235 F. Supp. 2d 265, 2003 U.S. Dist. LEXIS 160, 2002 WL 31641467
CourtDistrict Court, S.D. New York
DecidedJanuary 6, 2003
Docket97 CIV. 3146
StatusPublished
Cited by6 cases

This text of 235 F. Supp. 2d 265 (Combustion Engineering, Inc. v. Imetal) is published on Counsel Stack Legal Research, covering District Court, S.D. New York primary law. Counsel Stack provides free access to over 12 million legal documents including statutes, case law, regulations, and constitutions.

Bluebook
Combustion Engineering, Inc. v. Imetal, 235 F. Supp. 2d 265, 2003 U.S. Dist. LEXIS 160, 2002 WL 31641467 (S.D.N.Y. 2003).

Opinion

*267 DECISION AND ORDER

MARRERO, District Judge.

Combustion Engineering, Inc. (“CE”) brought this action, invoking the Court’s diversity jurisdiction, against Imetal for breach of contract and unjust enrichment. Imetal asserted counterclaims against CE and its parent, Asea Brown Boveri, Inc. (“Asea”), for breach of representation and warranty, breach of implied covenant of good faith and fair dealing, and indemnification. CE and Asea moved for summary judgment, and Imetal cross-moved for summary judgment. By Decision and Order dated August 15, 2001, this Court granted CE’s motion for summary judgment on its claims and denied Imetal’s motion for summary judgment on its counterclaims. See Combustion Eng’g v. Imetal, 158 F.Supp.2d 327 (S.D.N.Y.2001) (“Combustion Eng’g I ”). By summary order dated June 18, 2002, the Second Circuit Court of Appeals affirmed this Court’s decision in part, vacated in part and remanded for further findings of law and fact, while retaining jurisdiction of the case pursuant to United States v. Jacobson, 15 F.3d 19 (2d Cir.1994). See Combustion Eng’g v. Imetal, 37 Fed. Appx. 573 (2d Cir.2002) (“Combustion Eng’g II”). The parties have made submissions on the remanded issues. For the reasons set forth below, this Court makes the following findings as directed by the Second Circuit: (1) CE did not have a duty to act in good faith on behalf of Imetal at settlement negotiations; and (2) Imetal’s letter dated June 6, 1990 did constitute notice of its indemnification claim, thus tolling the expiration of the relevant representation and warranty.

I. BACKGROUND 1

This case arises out of a stock purchase agreement entered into in May 1990 between CE and Imetal (the “Agreement”), whereby CE agreed to sell to Imetal the stock of several corporations, including Tennessee Electro Minerals, Inc. (“TECO”). 2 The Agreement provided that Imetal would assume a portion of the liability arising from the “Mineo patent litigation,” which term in the Agreement specifically referred to a lawsuit brought by Mineo, Inc. (“Mineo”) against CE for patent infringement regarding a rotary kiln that TECO used in the production of fused silica. That litigation was pending at the time in the Eastern District of Tennessee (“Mineo v. CE”). (See JA 255.) 3 CE agreed, pursuant to § 12.1(c) of the Agreement, to indemnify Imetal for up to 80 percent of all damages Imetal incurred in connection with the Mineo patent litigation, with an upward cap of $8 million. Minco v. CE resulted in a judgment against CE for $30,429,373. See Minco v. Combustion Eng’g, 903 F.Supp. 1204 (E.D.Tenn.1995). The case was settled for $29.4 million.

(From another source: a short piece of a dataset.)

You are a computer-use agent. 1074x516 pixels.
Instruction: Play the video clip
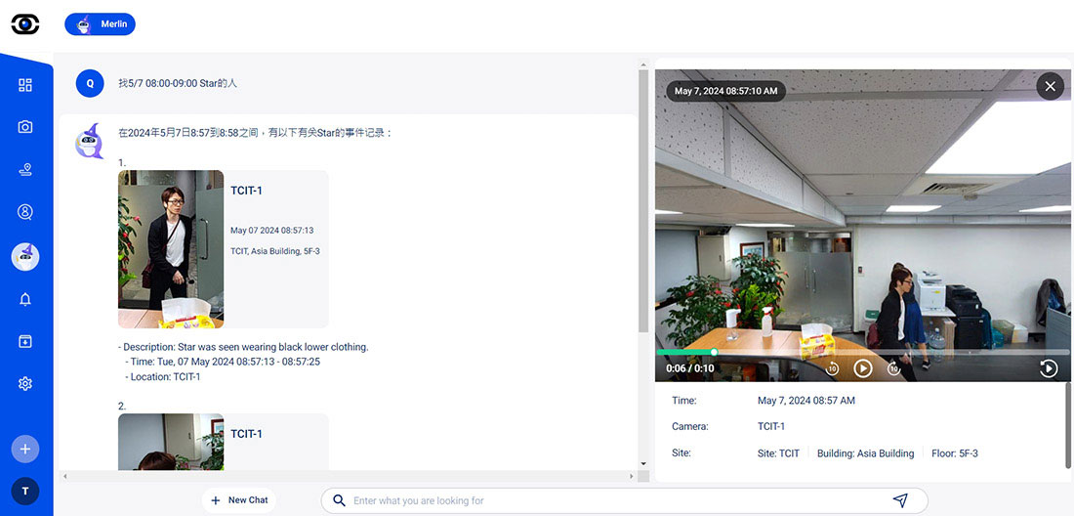[863, 368]
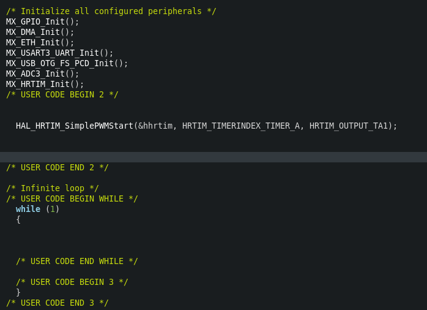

After its success against CE, Mineo filed suit in 1995 against TECO seeking damages for the period following Imetal’s acquisition of TECO (“Minco v. TECO”). (See JA 1157-69.) Ultimately, TECO set- *268 tied with Mineo by paying about $12 million for a 40 percent non-controlling blind trust interest in Mineo.

When Imetal refused to pay CE for the amount of damages in Minco v. CE exceeding the $8 million cap, CE filed a lawsuit in this Court claiming breach of contract on the theory that the Agreement clearly required that Imetal pay the damages in Minco v. CE in the amount exceeding $8 million. In defense, Imetal claimed that its indemnity obligations in the contract were nullified by CE’s breach of representations and warranties in the agreement.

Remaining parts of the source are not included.